§ EXERCISE DESCRIPTION
Go through the records underneath and count the lines that include the string "Select". Give nothing but the number.

§ MATERIAL SHOWN
____
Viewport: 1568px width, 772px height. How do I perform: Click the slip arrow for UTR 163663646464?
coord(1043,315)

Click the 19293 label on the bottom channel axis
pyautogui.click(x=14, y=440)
____
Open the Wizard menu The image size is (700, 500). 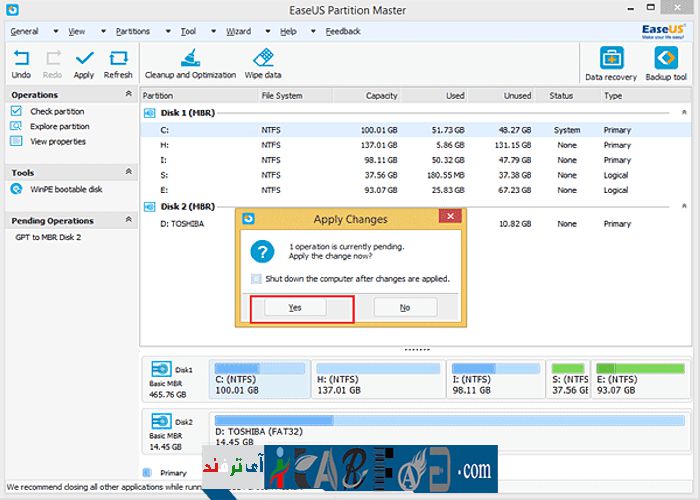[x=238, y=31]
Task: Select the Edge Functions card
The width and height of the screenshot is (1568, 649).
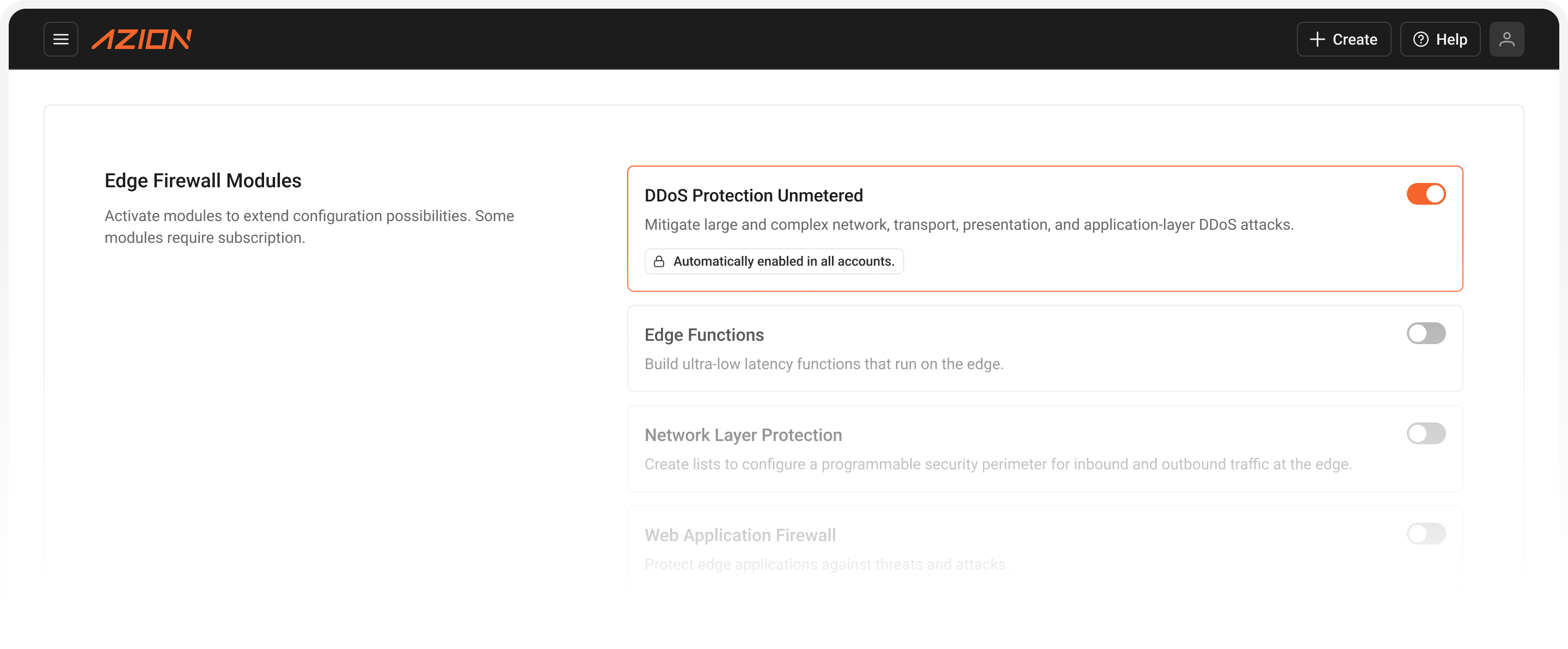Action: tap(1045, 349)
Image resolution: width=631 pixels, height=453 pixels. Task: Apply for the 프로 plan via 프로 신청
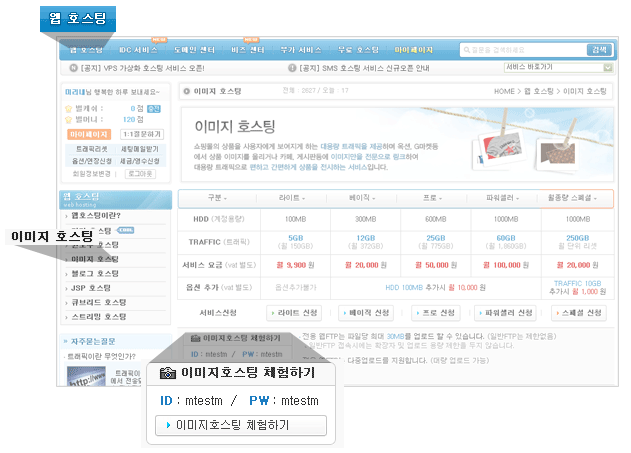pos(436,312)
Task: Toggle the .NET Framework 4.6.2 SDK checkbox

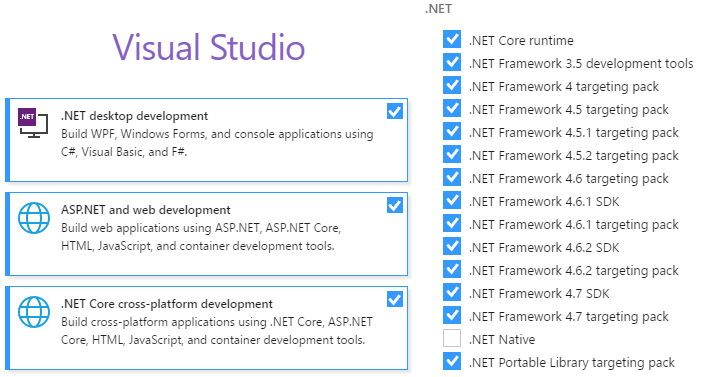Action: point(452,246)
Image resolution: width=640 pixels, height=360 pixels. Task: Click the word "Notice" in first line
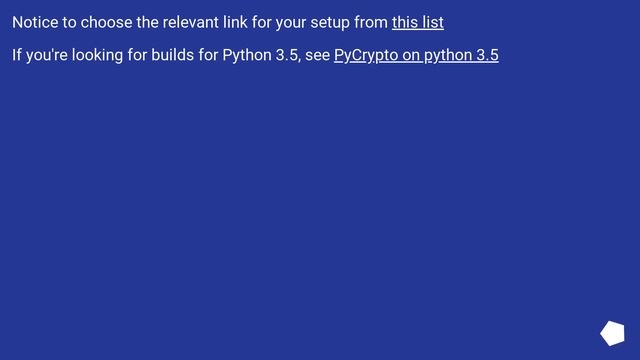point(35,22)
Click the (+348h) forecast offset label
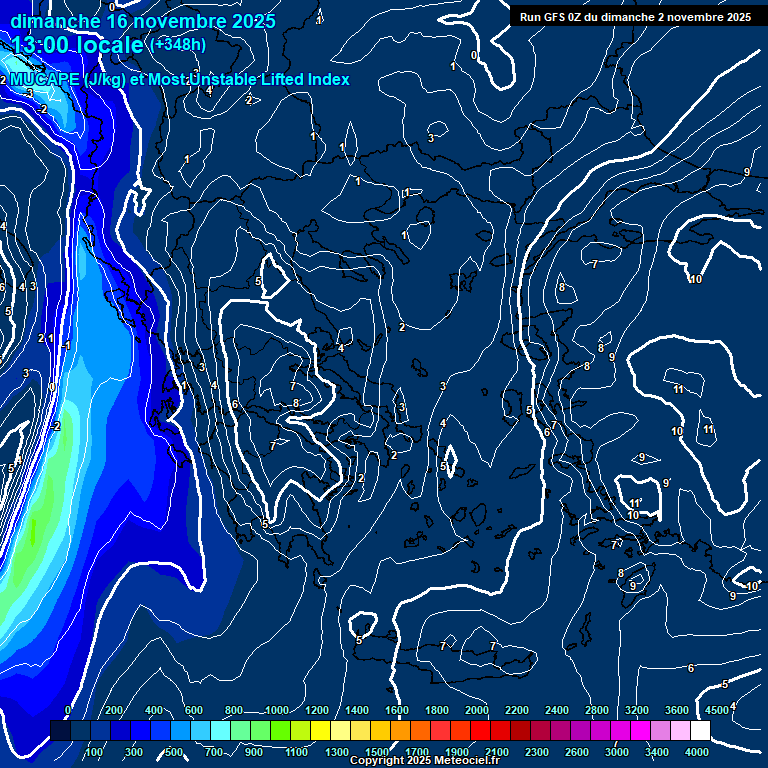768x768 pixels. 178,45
____
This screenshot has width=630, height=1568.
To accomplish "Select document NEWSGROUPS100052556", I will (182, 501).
____
§ WRITTEN SOLUTION
2